Family Therapy

The final option is to engage family members in conjoint therapy. The therapist may choose this option if assessment has led to a complex case conceptualization that involves serious problems with family interactions. Of course, family members must also be amenable to this type of treatment. A decision to engage in family therapy may not occur until after one or two family meetings with the cognitive therapist.

If a therapist and family agree that family therapy may be helpful, they need to decide whether family therapy should occur in addition to or in lieu of individual therapy for the identified patient. Evidence (reviewed below) suggests that couple therapy—on its own—can be an effective intervention for treating depression. If the case conceptualization suggests that much of the patient's depression is associated with family problems, and the patient has few problematic cognitions or behaviors that are unrelated to family interactions, the family and therapist may choose to do family therapy only. After family therapy is completed, the therapist and patient may evaluate whether further individual therapy is indicated.

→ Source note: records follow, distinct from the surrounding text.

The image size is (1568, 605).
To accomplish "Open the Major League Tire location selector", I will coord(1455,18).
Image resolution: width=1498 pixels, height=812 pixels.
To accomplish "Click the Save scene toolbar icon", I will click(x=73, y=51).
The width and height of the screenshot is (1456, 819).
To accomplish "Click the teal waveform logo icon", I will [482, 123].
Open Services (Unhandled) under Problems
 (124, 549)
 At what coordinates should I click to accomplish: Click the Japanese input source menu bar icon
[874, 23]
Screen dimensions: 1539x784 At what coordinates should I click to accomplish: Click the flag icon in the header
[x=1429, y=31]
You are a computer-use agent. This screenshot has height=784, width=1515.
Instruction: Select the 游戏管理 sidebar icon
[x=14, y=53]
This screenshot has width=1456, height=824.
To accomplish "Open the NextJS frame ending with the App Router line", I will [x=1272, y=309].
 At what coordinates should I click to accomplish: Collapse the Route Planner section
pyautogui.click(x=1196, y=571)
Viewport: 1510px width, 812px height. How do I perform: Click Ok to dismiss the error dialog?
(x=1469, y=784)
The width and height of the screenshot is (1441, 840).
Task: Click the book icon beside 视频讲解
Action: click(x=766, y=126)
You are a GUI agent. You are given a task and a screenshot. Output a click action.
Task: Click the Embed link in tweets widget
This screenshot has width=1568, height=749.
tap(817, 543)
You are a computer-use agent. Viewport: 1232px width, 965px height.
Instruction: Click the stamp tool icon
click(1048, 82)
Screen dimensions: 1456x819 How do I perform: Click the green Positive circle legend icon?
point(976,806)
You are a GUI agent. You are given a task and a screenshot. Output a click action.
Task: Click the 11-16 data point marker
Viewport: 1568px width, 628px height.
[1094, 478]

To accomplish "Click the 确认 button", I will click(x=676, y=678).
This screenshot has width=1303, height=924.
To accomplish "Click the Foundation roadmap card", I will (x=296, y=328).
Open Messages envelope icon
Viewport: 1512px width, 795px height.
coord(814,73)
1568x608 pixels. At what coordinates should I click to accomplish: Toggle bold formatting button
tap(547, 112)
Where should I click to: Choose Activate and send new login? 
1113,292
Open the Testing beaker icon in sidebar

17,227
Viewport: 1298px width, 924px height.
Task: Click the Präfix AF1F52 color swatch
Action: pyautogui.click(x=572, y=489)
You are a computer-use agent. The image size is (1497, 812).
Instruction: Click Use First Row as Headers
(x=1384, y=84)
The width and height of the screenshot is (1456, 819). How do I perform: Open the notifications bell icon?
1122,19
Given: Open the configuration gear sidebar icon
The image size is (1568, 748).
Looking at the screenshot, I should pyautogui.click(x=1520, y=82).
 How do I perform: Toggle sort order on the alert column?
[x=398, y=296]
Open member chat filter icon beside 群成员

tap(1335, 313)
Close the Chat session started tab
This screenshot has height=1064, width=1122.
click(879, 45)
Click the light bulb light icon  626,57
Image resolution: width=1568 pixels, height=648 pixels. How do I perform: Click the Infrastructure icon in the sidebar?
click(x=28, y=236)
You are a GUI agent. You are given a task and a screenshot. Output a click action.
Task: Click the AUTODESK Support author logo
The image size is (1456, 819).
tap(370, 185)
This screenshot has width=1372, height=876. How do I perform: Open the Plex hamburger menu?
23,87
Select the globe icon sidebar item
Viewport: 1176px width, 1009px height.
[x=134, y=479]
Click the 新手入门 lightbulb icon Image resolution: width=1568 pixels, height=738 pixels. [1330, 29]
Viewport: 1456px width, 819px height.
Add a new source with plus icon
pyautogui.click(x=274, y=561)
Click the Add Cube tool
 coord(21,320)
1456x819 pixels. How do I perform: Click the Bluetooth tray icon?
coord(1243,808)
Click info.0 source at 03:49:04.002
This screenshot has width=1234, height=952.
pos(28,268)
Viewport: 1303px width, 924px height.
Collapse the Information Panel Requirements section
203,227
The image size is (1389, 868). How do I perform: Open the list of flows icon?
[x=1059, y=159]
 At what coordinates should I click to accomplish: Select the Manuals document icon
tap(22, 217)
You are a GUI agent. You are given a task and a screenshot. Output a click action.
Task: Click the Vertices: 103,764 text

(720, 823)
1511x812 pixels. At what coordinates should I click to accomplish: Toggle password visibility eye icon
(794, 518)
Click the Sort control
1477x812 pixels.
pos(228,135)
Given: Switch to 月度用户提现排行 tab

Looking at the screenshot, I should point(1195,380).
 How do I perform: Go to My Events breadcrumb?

If family problems seem to be only a part of the identified patient's problem list, and she has other types of problems as well (e.g., illness, general social skills deficits, etc.), or if the patient seems to demonstrate a pervasive pattern of dysfunctional beliefs about herself, then the combination of CT and family therapy may be indicated. At this point, the therapist and family members need to decide who will conduct the family therapy. There are two options: The individual cognitive therapist may also conduct family therapy, or the cognitive therapist may refer the family to another therapist. The advantage of having one therapist conduct both individual and family therapy is that the therapist and family can further develop an integrative case conceptualization and treatment rationale that is not confusing or contradictory. This conceptualization can then be used to guide both the individual and the conjoint treatment.

However, a therapist may have ethical and other concerns about conducting both individual and family therapy. He/she may be concerned about forming a productive alliance with all family members. If the therapist is seeing one person individually, the rest of the family may believe that the therapist is most closely allied with that particular person. We do not believe that this issue is insurmountable; however, it is important that it be addressed directly with the family, and that all family members be encouraged to voice any concerns that they may have. The therapist needs to ensure that he/she does not inadvertently favor one individual over another. Of course, this concern is not unique to this situation; a family therapist must always be conscious of whether he/she is siding with one particular member of a family.

A second issue is that of confidentiality. We recommend discussing confidentiality at the outset and setting parameters around safety for the patient and other family members. We encourage family members to reveal information that affects the patient's treatment and improves family functioning. Individual sessions may be confidential to allow each participant to disclose information to the therapist that might be important. The therapist can help to identify information that would benefit other family members and encourage the patient to share this information with them. If the patient is not ready to reveal information to others, the therapist can help that person look at the advantages and disadvantages of disclosing the information in family sessions or work on the issues until he/she can disclose them to the family or partner.

For each case, the therapist and family should weigh the pros and cons ofwhether to have the individual cognitive therapist conduct family therapy. Families' preferences are obviously important. If an outside referral is chosen, close collaboration between the two therapists (with the family's permission) is essential.

Whether a clinician sees family or refers them, family sessions for family therapy should be compatible with the general philosophy and format of CT; that is, family sessions should be problem-focused and present-oriented in family therapy. The therapist strives to have a collaborative relationship with all family members. Conceptualization of family problems focuses on understanding the interactions between cognitions, emotions, and behaviors for each individual, and the impact of each family member on the others. There should be a focus on setting measurable goals and regularly assessing how closely family members are to meet their goals. Family therapy should be time-limited and include other features of CT, such as setting an agenda for each meeting and assigning homework.

We believe that several types of treatments for family problems may be successfully integrated with CT, including cognitive-behavioral couple therapy (Epstein & Baucom, 2002), integrative couples therapy (Jacobson & Christensen, 1996a), and problem-centered systems therapy of the family (Ryan et al., 2005).